Search code examples
iphonespeech-recognitionopenearscmusphinx

How to do Chinese speech recognition in iPhone


Can OpenEars do Chinese speech recognition? See here: http://www.politepix.com/openears


Solution

  • I'm the OpenEars developer. OpenEars only does English-language speech recognition out of the box. There is a Mandarin acoustic model in the Pocketsphinx distribution that OpenEars uses, so it might be possible to substitute it for the English acoustic model in the instructions, if you have your own method for creating a compatible language model and phonetic dictionary and you're up for doing some self-directed research and testing. The acoustic model is called tdt_sc_8k. You would use it instead of the folder in the instructions called hub4wsj_sc_8k, but there is more you'd need to do to get it working.

    If you wanted to try this, you'd want to read the Sphinx project documentation at the CMU speech site in order to get a clear understanding of the relationship between the acoustic model, the language model and the phonetic dictionary, and figure out how to create your compatible language model. You might be able to start with the phonetic dictionary on this page as a master dictionary that you can create smaller iPhone-sized phonetic dictionaries and subsequently language models from, since it is presumably compatible with the acoustic model. The language model on that page is far too large for OpenEars. For testing I would probably create a command and control model of around 100 words. You should be able to use the Sphinx Knowledge Base Tool to create the language model from a corpus of words that you've already made a phonetic dictionary from.

    The next step would be to verify your acoustic model, language model and phonetic dictionary as known-working in a conventional Pocketsphinx install, for instance on Linux. If you get good results with that, you could come over to the OpenEars forum and I will attempt to help you get it working in OpenEars (there are no guarantees there since that acoustic model has never been part of testing, but I also can't think of a particular reason that it wouldn't work). OpenEars' LanguageModelGenerator class will definitely only work with English. You are responsible for making sure that the acoustic model is licensed in a way that doesn't prevent it from being used in an App Store app if that is how you are planning to distribute your project.

    Good luck!

    EDIT: I wanted to update this to let you know that the Mandarin acoustic model is now part of OpenEarsExtras, and to say that LanguageModelGenerator has now been updated so that you can give it an arbitrary master phonetic dictionary of your choice if you have one with the correct formatting (that is, the word followed by a tab followed by the phonemes followed by a line break, alphabetized) which should make it much easier to use the dynamic language modeler with languages other than English if you already have an acoustic model.

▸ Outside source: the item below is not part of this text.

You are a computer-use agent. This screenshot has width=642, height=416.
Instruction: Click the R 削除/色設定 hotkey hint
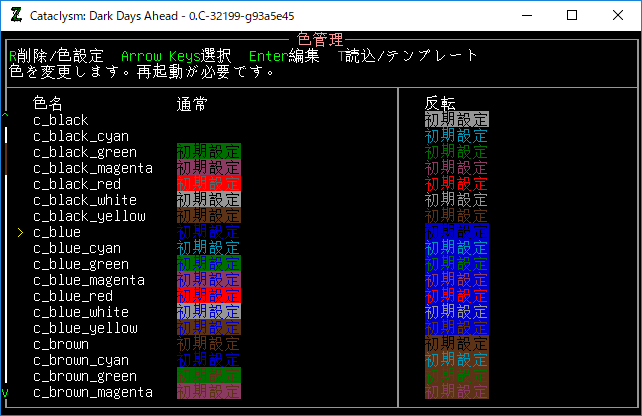point(56,56)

    The way it ought to work is that you have a lookup dictionary in the language you want that is analogous to the cmu07a.dic that is the default English lookup dictionary, and LanguageModelGenerator handles the rest, so my statement about it requiring multiple steps and research should not necessarily be the case any longer if you have a phonetic dictionary that pronunciations can be looked up from. Feedback on how this works for you in practice would be very much appreciated at the OpenEars forum (please do not give feedback or bug reports here on Stack Overflow).